AGOA still dominated by petroleum products, exports from Nigeria, others
With six years to the expiration of the extended African Growth and Opportunity Act (AGOA), the United States (U.S.), has expressed concerns about the performance of the scheme, saying petroleum products continued to account for the largest portion of AGOA imports, with a 67 percent share.
Indeed, the Assistant U.S. Trade Representative for Africa, Constance Hamilton, said AGOA has not led to trade diversification as originally anticipated. On Nigeria’s performance under the scheme, Hamilton said: “I think that Nigeria has not taken advantage of AGOA because they send us mainly oil, so to a certain extent, they actually are taking advantage of it, probably more than some of the other countries, but it is petroleum. And oil doesn’t really create the kind of jobs or other benefits from trade that I think that countries are looking for. “I really think that the question for the Nigerian Government is, how do we take better advantage of the opportunities that AGOA presents? I mean, we have opened the door; we’ve got the trade hubs there to provide assistance to individual entrepreneurs, but it’s up to the government to create the conditions and to provide its businesspeople with what they need to access this market.
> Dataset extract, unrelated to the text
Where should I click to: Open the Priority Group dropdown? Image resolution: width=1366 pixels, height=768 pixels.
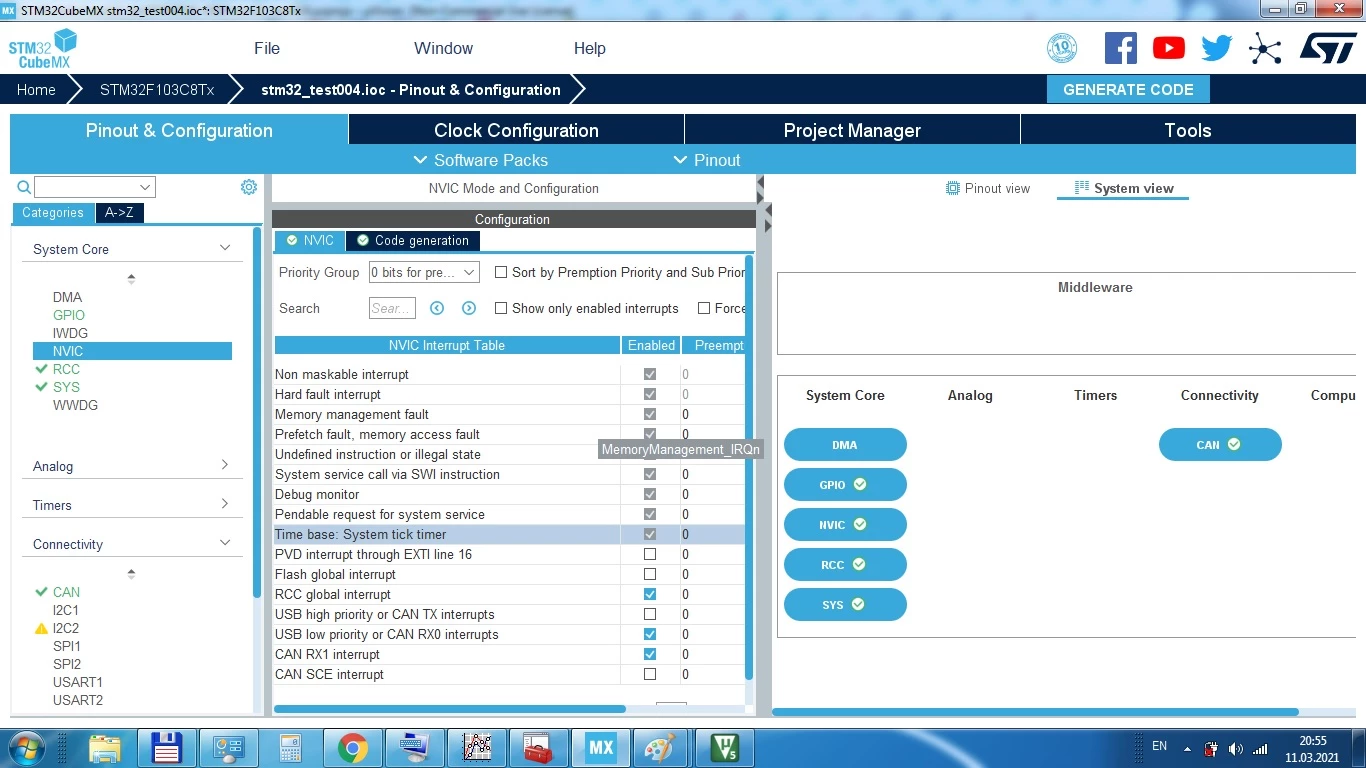(x=424, y=272)
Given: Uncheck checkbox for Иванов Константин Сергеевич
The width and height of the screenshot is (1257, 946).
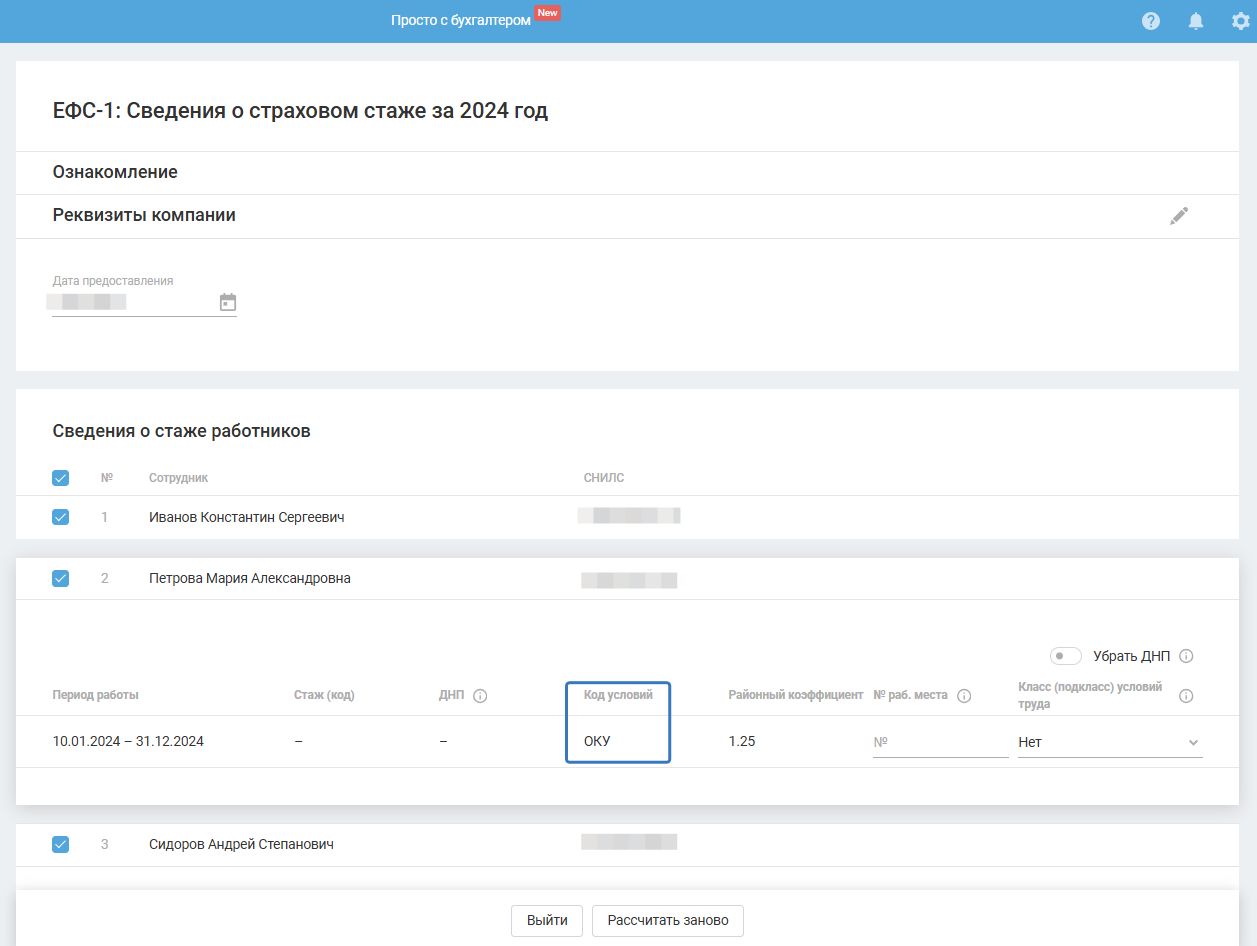Looking at the screenshot, I should click(60, 517).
“So I think that Nigeria, and I think the new government is talking about trying to expand and go beyond just petroleum production and get into other things, but that really is a question for what Nigeria wants to see happen. You’re part of ECOWAS; ECOWAS is always talking about the liberalisation of trade barriers, removing those barriers to trade and investment. “I think that the fact that Nigeria has now joined the conversation with the Continental Free-Trade Area Agreement; it will also be submitting its commitments on liberalisation, because those are opportunities to open up the Nigerian market in many, many ways, not just for the United States and other partners outside of Africa, but also within the region.” In the AGOA clothing sector, for example, the U.S. said it gets about $1 billion per year from Africa, representing roughly one per cent of the United States’ $95 billion imports in global clothing imports.
To maximise AGOA, Hamilton argued that countries must take an active role in creating the competitive conditions in which companies, entrepreneurs, and farmers can thrive, adding that the AGOA’s eligibility criteria were designed to help improve these conditions. “While AGOA has brought important benefits, we recognize that the benefits are uneven, and there remains more that can be done to realise the full potential of U.S.-African trade. Our experience over these past 19 years shows not only the benefits of trade preferences like AGOA, but the limitations. And as successful as AGOA has been, its benefits have not been broadly shared by all the countries that are part of the program. “Last year, the top five AGOA beneficiaries accounted for more than 75% of AGOA exports. In the strategic textiles and apparel sector, the top five countries accounted for 95% of AGOA apparel exports. “For almost two decades, AGOA has been the cornerstone of the United States’ economic engagement with sub-Saharan Africa, and during that time we have invested heavily to help African countries better utilise AGOA, including creation of the trade hubs as resources for African businesses and entrepreneurs, and allocating more than $7 billion for trade capacity building initiatives,” Hamilton added.